I don't recall any specific cases being pointed out.

If you wouldn't mind, could you give some kind of reference (e.g. who, 
or what case, or ideally, a URL pointing into the archives)?

To clarify - what DNSSEC does (or at least claims to do) is make it 
possible to validate answers to queries, against a chain of trust to 
some trust anchor.

This means one of three results occurs - a valid answer is confirmed, an 
unverified answer exists due to lack of signature (where the lack of 
signature itself is able to be validated), or tampering occurs and is 
detected.

So, it won't *prevent* tampering, but does make the data itself 
tamper-evident.

Tampering is only slightly worse than a blind DoS attack, and has the 
same results in a DNSSEC-protected world. The only incremental benefit 
of hop-by-hop crypto security would be to  make the data opaque, which 
while in theory seems better, in practice is irrelevant.
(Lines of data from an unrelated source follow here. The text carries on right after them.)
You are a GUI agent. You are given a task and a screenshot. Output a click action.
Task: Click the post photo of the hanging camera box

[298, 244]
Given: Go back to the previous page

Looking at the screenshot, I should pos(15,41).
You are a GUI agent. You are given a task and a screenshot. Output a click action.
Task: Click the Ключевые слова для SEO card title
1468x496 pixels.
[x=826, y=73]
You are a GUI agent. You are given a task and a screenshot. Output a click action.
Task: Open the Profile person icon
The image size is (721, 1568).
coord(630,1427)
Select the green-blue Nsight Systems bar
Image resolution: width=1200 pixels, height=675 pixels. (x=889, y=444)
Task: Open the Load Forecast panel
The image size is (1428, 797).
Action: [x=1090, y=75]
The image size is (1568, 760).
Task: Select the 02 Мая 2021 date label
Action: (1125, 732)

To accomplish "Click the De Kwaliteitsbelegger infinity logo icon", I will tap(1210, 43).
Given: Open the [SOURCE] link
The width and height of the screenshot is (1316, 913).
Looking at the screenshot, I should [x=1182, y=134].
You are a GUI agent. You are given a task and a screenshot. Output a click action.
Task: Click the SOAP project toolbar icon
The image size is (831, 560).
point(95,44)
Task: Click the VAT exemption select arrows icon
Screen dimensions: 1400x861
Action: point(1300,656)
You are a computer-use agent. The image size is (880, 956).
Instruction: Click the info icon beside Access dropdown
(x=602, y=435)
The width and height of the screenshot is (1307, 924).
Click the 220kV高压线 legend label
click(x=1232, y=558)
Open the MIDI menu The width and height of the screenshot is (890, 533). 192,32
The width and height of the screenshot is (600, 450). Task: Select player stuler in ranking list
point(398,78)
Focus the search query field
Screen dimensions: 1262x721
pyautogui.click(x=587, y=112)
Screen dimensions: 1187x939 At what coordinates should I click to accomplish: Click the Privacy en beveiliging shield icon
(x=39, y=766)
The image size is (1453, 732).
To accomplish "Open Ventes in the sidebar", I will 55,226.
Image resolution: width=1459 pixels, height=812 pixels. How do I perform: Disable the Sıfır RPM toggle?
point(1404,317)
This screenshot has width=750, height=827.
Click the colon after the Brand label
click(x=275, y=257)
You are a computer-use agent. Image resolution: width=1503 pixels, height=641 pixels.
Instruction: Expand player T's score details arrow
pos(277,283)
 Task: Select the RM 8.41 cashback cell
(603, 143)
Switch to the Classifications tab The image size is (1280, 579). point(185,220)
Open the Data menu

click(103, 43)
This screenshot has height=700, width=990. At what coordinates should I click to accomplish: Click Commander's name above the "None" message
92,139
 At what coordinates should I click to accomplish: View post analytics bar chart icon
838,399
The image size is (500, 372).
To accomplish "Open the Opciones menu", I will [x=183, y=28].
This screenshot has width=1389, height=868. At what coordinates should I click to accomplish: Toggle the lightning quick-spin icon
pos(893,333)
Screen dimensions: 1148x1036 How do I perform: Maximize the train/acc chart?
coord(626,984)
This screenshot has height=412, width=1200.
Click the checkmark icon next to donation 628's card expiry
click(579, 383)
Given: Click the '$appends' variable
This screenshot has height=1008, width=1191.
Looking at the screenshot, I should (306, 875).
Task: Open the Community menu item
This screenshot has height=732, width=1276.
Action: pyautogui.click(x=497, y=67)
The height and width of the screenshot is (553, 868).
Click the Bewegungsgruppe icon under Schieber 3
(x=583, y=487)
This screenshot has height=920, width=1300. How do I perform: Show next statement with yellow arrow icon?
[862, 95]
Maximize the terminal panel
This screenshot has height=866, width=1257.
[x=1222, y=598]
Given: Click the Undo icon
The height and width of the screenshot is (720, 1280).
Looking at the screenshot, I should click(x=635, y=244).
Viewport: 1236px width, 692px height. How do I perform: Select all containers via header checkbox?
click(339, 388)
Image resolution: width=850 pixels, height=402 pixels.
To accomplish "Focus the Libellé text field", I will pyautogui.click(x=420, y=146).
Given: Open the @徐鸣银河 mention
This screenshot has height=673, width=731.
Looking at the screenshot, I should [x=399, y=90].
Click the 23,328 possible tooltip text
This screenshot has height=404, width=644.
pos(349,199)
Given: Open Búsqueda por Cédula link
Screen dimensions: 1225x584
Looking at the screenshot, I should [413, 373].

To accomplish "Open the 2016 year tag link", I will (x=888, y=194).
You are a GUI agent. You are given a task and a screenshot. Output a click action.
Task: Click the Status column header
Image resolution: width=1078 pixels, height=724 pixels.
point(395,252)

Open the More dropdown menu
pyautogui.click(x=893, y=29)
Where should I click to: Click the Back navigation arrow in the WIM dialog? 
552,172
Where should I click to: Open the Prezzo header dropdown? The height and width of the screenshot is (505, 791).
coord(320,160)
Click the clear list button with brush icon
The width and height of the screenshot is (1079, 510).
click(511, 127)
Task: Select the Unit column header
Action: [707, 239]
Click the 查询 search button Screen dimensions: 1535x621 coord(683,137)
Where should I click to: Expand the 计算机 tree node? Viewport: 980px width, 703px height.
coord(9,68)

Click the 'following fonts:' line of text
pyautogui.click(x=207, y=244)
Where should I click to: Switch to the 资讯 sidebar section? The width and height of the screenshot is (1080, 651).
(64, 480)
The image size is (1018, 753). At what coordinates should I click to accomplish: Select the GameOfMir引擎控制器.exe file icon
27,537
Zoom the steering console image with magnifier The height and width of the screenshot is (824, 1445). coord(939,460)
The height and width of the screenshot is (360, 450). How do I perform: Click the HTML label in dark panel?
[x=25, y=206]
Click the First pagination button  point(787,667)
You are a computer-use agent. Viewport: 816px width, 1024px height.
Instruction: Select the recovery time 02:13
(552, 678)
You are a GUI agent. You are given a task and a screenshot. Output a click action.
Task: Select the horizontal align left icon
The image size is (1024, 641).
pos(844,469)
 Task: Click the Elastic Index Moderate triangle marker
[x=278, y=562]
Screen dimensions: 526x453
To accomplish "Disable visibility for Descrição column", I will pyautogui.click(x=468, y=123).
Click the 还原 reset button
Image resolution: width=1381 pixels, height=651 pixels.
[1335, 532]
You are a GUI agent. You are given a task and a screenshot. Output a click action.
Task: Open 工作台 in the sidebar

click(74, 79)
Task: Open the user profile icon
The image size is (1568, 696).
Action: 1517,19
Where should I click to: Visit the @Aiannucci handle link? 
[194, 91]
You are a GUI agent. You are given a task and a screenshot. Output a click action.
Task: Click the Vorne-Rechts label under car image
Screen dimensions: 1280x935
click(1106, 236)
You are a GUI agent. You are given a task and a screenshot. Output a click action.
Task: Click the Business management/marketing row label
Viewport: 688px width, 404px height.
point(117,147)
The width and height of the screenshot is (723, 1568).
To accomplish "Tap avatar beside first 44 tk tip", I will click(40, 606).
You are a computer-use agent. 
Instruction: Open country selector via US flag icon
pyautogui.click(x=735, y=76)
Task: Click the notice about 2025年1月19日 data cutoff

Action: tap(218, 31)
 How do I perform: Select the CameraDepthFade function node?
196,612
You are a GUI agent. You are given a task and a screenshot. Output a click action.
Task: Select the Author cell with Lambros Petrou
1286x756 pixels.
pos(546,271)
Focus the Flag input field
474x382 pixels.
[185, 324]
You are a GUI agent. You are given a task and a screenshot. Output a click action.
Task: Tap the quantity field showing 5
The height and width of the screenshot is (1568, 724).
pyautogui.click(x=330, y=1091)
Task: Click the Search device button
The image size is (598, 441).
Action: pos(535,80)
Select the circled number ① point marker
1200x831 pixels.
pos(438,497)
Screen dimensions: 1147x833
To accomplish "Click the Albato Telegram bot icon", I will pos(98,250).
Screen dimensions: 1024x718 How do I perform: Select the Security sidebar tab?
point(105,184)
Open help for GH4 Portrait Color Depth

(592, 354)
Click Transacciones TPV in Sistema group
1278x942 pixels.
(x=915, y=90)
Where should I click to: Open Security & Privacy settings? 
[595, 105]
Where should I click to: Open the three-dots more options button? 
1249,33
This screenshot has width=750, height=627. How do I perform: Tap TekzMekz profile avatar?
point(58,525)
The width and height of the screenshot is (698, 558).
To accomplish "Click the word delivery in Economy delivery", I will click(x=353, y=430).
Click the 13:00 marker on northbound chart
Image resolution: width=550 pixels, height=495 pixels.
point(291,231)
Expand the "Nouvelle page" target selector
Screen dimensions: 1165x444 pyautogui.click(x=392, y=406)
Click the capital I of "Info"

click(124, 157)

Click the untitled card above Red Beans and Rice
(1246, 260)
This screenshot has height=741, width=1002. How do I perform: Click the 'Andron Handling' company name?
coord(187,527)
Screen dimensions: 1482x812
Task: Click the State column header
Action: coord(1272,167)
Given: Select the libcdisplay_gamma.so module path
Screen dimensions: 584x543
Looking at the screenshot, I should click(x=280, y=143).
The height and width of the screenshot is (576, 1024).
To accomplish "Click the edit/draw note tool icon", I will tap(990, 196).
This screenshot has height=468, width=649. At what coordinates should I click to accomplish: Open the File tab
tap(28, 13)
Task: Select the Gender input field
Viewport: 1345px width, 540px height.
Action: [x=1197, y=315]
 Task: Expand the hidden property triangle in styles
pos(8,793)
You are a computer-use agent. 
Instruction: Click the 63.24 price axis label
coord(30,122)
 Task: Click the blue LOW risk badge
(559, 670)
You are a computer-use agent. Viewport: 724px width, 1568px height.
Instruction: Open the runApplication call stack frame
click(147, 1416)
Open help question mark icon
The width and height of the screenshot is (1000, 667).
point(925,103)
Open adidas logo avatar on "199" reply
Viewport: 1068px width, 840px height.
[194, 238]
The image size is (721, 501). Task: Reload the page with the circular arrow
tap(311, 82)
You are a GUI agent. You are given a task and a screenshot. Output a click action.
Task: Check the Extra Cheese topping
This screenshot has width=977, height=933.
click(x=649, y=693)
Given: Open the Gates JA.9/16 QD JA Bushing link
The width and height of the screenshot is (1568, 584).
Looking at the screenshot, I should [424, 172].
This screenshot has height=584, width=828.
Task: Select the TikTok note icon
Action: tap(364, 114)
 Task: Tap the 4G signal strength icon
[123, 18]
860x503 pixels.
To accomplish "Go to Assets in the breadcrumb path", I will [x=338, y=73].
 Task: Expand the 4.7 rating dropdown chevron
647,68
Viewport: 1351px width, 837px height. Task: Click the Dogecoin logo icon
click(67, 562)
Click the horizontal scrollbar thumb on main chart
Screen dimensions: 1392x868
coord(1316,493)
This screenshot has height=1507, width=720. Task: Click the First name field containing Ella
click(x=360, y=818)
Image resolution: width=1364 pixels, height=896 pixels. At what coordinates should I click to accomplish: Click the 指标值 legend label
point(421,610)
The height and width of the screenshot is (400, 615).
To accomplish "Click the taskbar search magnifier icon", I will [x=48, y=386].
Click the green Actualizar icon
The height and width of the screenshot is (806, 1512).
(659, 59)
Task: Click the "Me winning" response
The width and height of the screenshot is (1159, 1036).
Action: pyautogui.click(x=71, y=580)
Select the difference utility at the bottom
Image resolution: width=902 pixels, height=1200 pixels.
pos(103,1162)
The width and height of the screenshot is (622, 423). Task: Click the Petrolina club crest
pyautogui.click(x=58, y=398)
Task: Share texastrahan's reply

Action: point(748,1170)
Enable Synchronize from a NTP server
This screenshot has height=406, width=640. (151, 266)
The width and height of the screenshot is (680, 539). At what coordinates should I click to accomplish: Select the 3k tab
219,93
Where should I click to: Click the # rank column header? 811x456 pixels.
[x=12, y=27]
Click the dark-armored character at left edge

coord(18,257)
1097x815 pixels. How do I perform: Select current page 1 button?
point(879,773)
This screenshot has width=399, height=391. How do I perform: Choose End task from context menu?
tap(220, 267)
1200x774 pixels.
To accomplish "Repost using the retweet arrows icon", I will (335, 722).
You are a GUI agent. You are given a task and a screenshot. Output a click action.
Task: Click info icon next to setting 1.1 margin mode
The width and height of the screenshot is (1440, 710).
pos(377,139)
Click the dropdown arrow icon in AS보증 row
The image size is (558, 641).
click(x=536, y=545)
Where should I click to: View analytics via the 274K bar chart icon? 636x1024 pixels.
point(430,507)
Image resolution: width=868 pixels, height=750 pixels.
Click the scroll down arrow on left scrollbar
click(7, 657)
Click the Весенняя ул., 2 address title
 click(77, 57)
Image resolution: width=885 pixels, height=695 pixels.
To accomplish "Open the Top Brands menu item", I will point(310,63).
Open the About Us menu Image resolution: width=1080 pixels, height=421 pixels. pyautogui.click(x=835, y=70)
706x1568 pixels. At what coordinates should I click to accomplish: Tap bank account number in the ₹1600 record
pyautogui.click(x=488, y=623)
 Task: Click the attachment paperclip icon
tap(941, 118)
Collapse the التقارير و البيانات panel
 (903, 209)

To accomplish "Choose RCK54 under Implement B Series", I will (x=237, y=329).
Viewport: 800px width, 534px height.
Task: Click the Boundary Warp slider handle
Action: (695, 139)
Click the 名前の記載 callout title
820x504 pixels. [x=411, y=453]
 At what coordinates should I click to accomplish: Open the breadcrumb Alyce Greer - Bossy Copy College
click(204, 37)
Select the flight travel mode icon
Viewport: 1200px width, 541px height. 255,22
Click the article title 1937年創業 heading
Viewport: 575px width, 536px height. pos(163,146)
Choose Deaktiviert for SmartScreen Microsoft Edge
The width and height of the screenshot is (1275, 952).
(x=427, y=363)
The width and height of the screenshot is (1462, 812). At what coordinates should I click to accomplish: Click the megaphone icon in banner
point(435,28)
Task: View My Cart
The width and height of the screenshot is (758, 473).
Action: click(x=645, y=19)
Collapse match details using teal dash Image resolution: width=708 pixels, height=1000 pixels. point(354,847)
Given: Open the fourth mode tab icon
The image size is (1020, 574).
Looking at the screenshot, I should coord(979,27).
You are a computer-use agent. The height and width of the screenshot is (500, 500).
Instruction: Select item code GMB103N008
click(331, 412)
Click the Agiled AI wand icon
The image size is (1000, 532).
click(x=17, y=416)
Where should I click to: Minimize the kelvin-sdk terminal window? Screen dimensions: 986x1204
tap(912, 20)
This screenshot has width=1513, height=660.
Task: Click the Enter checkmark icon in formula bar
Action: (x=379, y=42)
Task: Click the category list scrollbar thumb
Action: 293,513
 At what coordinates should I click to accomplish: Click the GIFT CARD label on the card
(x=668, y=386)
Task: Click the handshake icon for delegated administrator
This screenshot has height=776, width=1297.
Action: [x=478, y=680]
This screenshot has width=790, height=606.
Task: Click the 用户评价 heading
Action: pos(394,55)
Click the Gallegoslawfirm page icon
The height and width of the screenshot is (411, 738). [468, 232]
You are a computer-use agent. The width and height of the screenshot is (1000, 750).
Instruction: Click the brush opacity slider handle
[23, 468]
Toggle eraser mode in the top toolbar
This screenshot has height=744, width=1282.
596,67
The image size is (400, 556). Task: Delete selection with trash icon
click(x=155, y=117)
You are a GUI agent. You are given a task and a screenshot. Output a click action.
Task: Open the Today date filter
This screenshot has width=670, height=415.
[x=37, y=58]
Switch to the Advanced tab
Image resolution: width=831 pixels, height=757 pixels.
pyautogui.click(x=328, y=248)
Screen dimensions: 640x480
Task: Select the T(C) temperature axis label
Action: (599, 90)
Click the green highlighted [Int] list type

If you can't 
tamper with the data, it doesn't matter whether you can see it. And 
hop-by-hop data encryption is a bigger cost than validation via 
signatures, particularly in the increase in state, and in the asymmetric 
cost model. Signatures scale very well, especially in an one-to-many 
world, which DNS is.

>> > Only if the ISP's don't supply clean path.  DNSSEC allows you to
>> > detect when the path has been compromised.
>>     
>
> Only if you already know DNSSEC mechanisms exist and they haven't been
> filtered.
>   

??

You can't filter DNSSEC mechanisms without that filtration being 
detected (on a validating resolver).

This includes the ability to determine whether DNSSEC mechanisms exist.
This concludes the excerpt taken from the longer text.